Muhtemelen içinizden “Aa, ben Robin Hood olayını ve bir sürü gencin bir araya gelerek devasa yatırım bankalarını dize getirdiğini okumuştum” diyorsunuz. 

Elon Musk gibi kerameti kendinden menkul ama geleceğin inşası yönünde çalışmaları ile herkesin şaşkınlıkla izlediği bir zatın, attığı her tweet ile piyasayı hallaç pamuğu gibi oradan oraya savurduğunu da duydunuz muhtemelen… Malum, “şaka olsun” diye 1.5 saatte yazılan, amblemi köpek olan bir kripto paranın, Dogecoin’in değerinin çok kısa sürede 40 katına çıkmasının sorumlusudur kendisi…

Asıl mesele şu ki, yüz yıllık bir felaketin içinden geçmekte olduğumuz şu dönemde yaşanan ekonomik durgunluğu aşmak amacıyla tüm ülke yönetimleri Merkez Bankaları vasıtasıyla farklı yöntemlere başvurarak ekonomilerini ve tabii şirketlerini yaşatmaya çalıştılar. Kimi para basarak, kimi kredi musluklarını açarak, vatandaşlarına direkt biçimde para çekleri göndererek tarihte eşi benzeri görülmemiş bir cennetin kapılarını açtılar. Sadece 4 büyük ülkenin Merkez Bankalarının bastığı toplam para miktarının 30 trilyon Doları geçtiğini söylersek durum daha iyi anlaşılacak sanırım.

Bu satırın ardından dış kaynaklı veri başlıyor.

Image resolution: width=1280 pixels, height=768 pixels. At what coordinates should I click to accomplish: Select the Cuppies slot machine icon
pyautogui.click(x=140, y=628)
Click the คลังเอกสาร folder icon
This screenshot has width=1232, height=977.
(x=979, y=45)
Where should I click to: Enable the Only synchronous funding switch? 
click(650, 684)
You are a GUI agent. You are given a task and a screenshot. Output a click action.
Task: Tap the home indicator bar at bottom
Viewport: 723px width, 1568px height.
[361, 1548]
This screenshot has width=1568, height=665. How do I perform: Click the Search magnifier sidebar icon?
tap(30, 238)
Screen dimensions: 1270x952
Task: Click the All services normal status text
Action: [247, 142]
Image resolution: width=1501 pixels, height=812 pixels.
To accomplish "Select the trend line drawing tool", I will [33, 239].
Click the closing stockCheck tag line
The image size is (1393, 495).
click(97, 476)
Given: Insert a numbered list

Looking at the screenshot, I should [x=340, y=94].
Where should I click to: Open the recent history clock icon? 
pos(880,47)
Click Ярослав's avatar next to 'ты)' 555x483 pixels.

Ve tabii biliyoruz ki bu rakamın daha da genişlemesine yönelik talepler devam ediyor.

Bu kadar çok paranın pompalandığı, buna karşılık ekonomik aktivitenin pek çok sektörde neredeyse sıfırlandığı dünyada bireyler, ellerine geçen bu parayı yatıracak ve kendilerine daha büyük gelir elde edecek fırsatları aramaya koyuldular.

İşte! Kripto paralar tam da bu noktada karşılarına çıktı bu kalabalıkların…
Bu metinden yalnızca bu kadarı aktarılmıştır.